I've been that person. I've watched what seemed to be a sparkling source of refreshing and quenching friendship turn blood-red with death, malodorous in it's rapid decay, driving me to my knees in trembling disbelief. Perhaps that description seems a bit too melodramatic? Perhaps you have forgotten. Perhaps you don't allow yourself to swim deeply in those waters. I have been both the cause of polluting and the recipient of such pollution. And it does require much courage and strength to filter and try again. Miraculously we have God to step in and purify and prompt us with the Holy Spirit to dive deep again.

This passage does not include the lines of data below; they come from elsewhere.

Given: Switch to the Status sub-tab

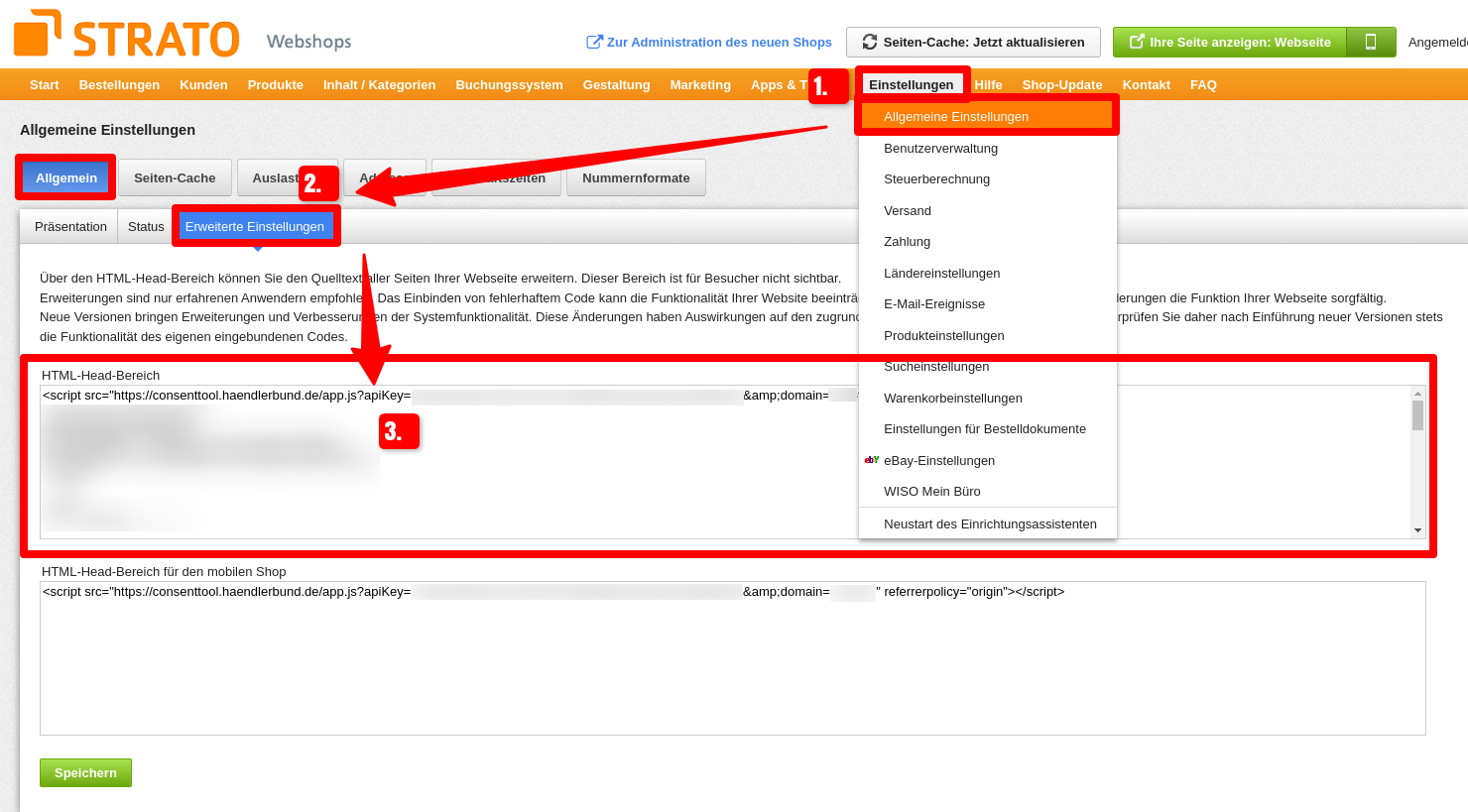Looking at the screenshot, I should 145,226.
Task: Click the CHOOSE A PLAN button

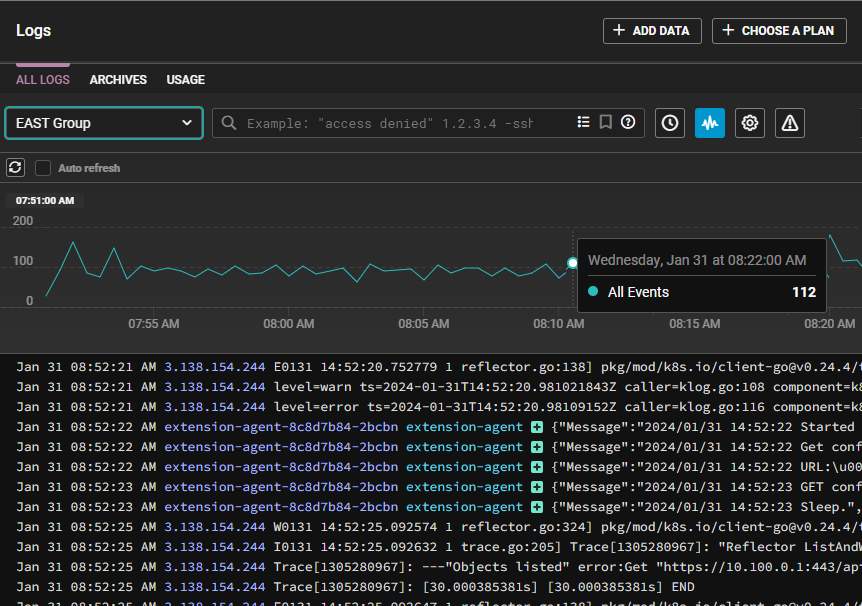Action: pyautogui.click(x=779, y=31)
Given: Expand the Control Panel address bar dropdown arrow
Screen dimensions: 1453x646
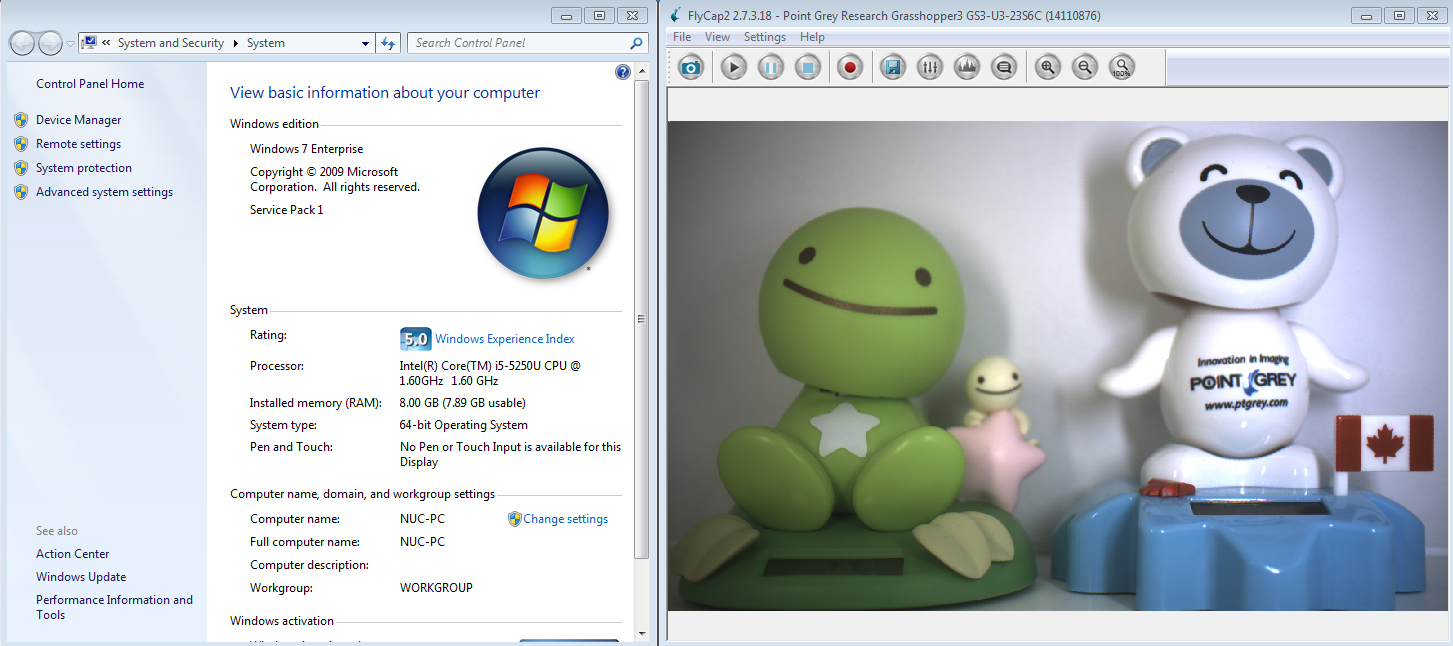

Just yesterday I found out that my Dutch friend Leonie whom I met through my friend Wendy while I was visiting her in Macedonia during my spring break at language school in France made friends with my Dutch friends Jan and Tabitha whom I met in Bongolo before they moved to Senegal where Leonie and her family recently moved to with their work as Dutch diplomats. So I sent along Leonie's phone number to Jan and that led to a lovely dinner for both families. I introduced two sets of friends living in a foreign country I have yet to visit. They are expats from the same country speaking the same heart language living in the same foreign country. They are Christ followers and I hope this is the beginning of a beautiful friendship. Isn't that truly amazing? And can I really take credit for something so incredible? The divine has to be involved. Such things are not native of this small spinning globe hung so delicately within the fragile framework of galaxies and universes and beyond. I will end my feeble attempts to define friendship with a quote from the great Buzz Lightyear, "To infinity and beyond!"